La directiva del Grupo teme la revisión de las cuotas

Nueva terraza pizzería junto al pabellón Braulio García. / E. C.
Nueva terraza pizzería junto al pabellón Braulio García. / E. C.

Asegura en una carta a los socios que si no se ratifican los acuerdos de la asamblea ordinaria de 2012 se provocará «incertidumbre»

E. C. GIJÓN.

La directiva del Real Grupo de Cultura Covadonga ha dirigido una carta a los socios para pedir su voto favorable a los acuerdos de la asamblea general ordinaria celebrada el día 26 de abril de 2012, anulados por el Tribunal Supremo, en la repetición instada por el mismo alto tribunal, programada para el próximo miércoles.

No es habitual una misiva de este tipo, que refleja un temor que el mismo documento explica. Hay que tener en cuenta que en la referida asamblea fue aprobado un incremento de cuotas del 2%, que en el caso de no ser ratificado se anularía y, por lo tanto, podría dar lugar a la reclamación de lo que se habría cobrado sin acuerdo asambleario, con la consiguiente «incertidumbre» económica.

La directiva de Antonio Corripio intentó en su día un acuerdo con la anterior para evitar discrepancias a la hora de salvar la situación derivada de la sentencia del Tribunal Supremo, pero, aunque fuentes consultadas por este periódico indicaron que nadie tiene intención de revocar acuerdos que en su día fueron adoptados porque se entendieron razonables, no hubo acuerdo explícito que evite incertidumbre sobre el resultado de las nuevas asambleas.

En la misma carta, la directiva grupista ofrece dos argumentos para evitar la repetición de las elecciones en las que Enrique Tamargo fue elegido para un segundo mandato sin participación de los socios procedentes del Centro Asturiano. El primero es que dicho mandato ya ha expirado y el segundo, que la directiva actual, que sustituyó a la anulada por el Supremo, fue elegida ya con los socios procedentes del Centro Asturiano que reclamaron al Supremo incluidos en el censo.

La asamblea prevista para pasado mañana es la siguiente a la que rechazó la memoria de 2016 y el presupuesto para este año, es decir, con socios discrepantes más activos en cuanto a presencia en los órganos de gobierno soberanos que los que pudieran ser más complacientes con la gestión de Corripio.

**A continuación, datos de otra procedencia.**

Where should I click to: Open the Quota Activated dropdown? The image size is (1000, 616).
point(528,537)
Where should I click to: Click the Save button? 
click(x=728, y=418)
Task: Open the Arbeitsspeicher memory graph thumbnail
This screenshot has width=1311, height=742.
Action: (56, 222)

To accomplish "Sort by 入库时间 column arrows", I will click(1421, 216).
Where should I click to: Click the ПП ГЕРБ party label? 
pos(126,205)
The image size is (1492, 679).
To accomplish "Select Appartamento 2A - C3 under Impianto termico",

Por otra parte, una asamblea que repite lo planteado en otra celebrada ya en 2012 resulta poco motivadora, así que da la impresión de que la directiva del Grupo quiso advertir sobre los problemas que para la sociedad deportiva puede provocar una oposición sistemática y sobre los riesgos que comporta quedarse en casa mientras se toman decisiones trascendentes.

En otro orden de cosas, una nueva terraza, que amplía ell servicio de cafetería, permite ahora a los grupistas degustar una comida rápida a base de pizza junto al Braulio García.